Rejeição europeia à interferência de Trump na diversidade corporativa

A reação de governos do bloco europeu, como o da França e da Bélgica, foi de forte rejeição, considerando a ação uma interferência americana inaceitável em suas políticas internas.

A Ministra da Igualdade de Gênero da França, Aurore Bergé, afirmou que ela não impedirá suas empresas de promoverem progresso social e direitos sociais.

O Vice-Primeiro Ministro belga, Jan Jambon, declarou que a Europa tem uma cultura de não discriminação e não tem lições a aprender dos Estados Unidos. O Ministério do Comércio da França considerou inaceitável a interferência americana.

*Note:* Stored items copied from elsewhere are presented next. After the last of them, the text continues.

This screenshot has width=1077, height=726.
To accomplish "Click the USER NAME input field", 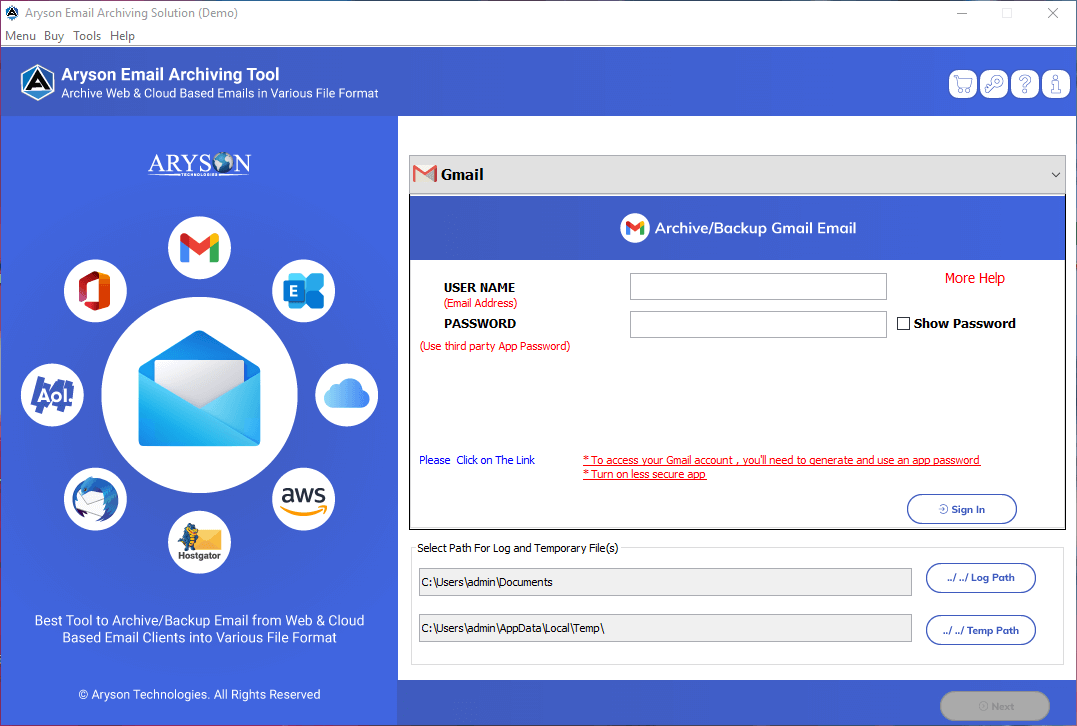I will tap(758, 287).
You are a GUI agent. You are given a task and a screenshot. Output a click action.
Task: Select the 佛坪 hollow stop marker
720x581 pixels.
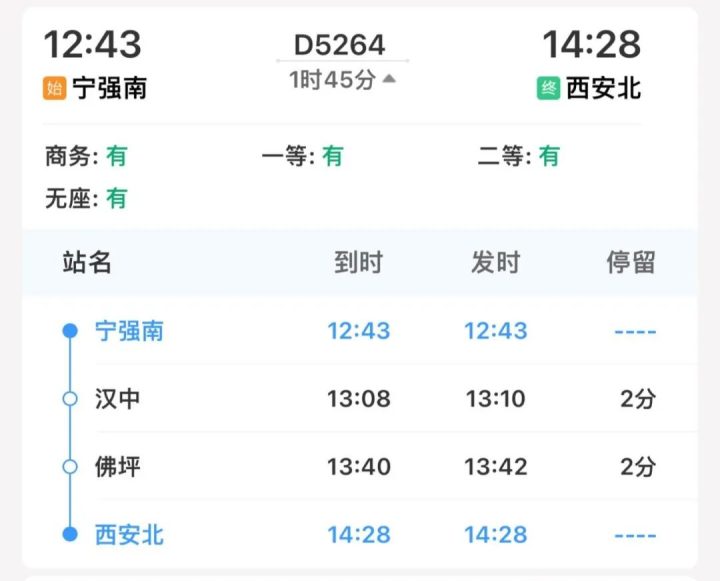(x=70, y=467)
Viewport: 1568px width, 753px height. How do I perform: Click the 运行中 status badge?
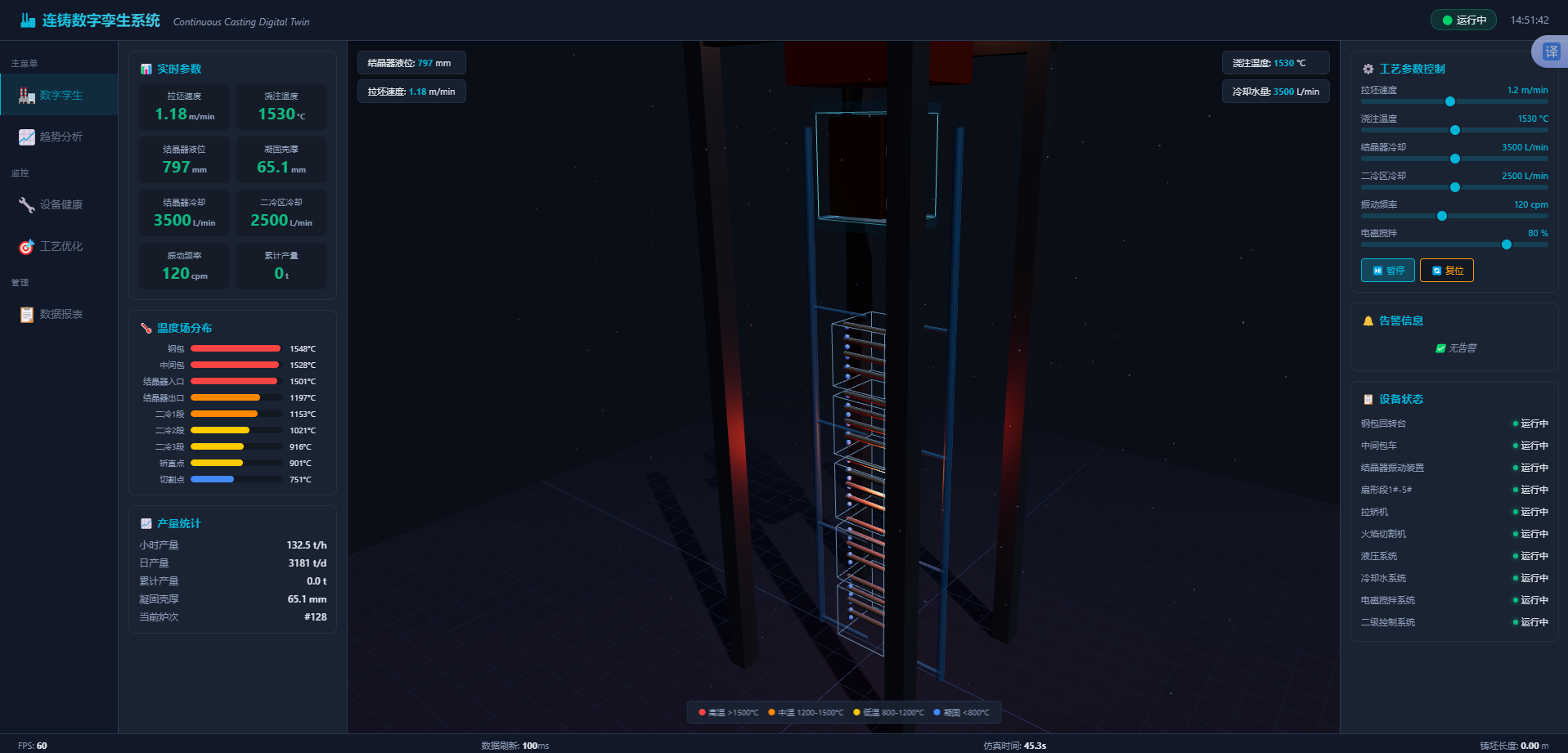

O futuro da diversidade em um cenário político influenciado por Trump

Mas até onde poderá ir a resistência? E como esse movimento influenciará empresas americanas não reguladas ou estrangeiras que não façam negócios com os EUA, mas que se inspiram nas práticas das corporações da maior economia do mundo?

Com a mudança no cenário impulsionada pelos EUA, algumas empresas podem sentir que não enfrentarão mais as mesmas crises de imagem ao reduzir ou abandonar seus programas de DEI − e esse retrocesso pode virar o “novo normal”, fazendo o mundo andar muitas casas para trás na busca por igualdade.

A esperança pode estar nas mãos de líderes corporativos e profissionais de comunicação que encontrem formas criativas de manter a chama viva, esperando que a tempestade que se abateu sobre a DEI um dia passe.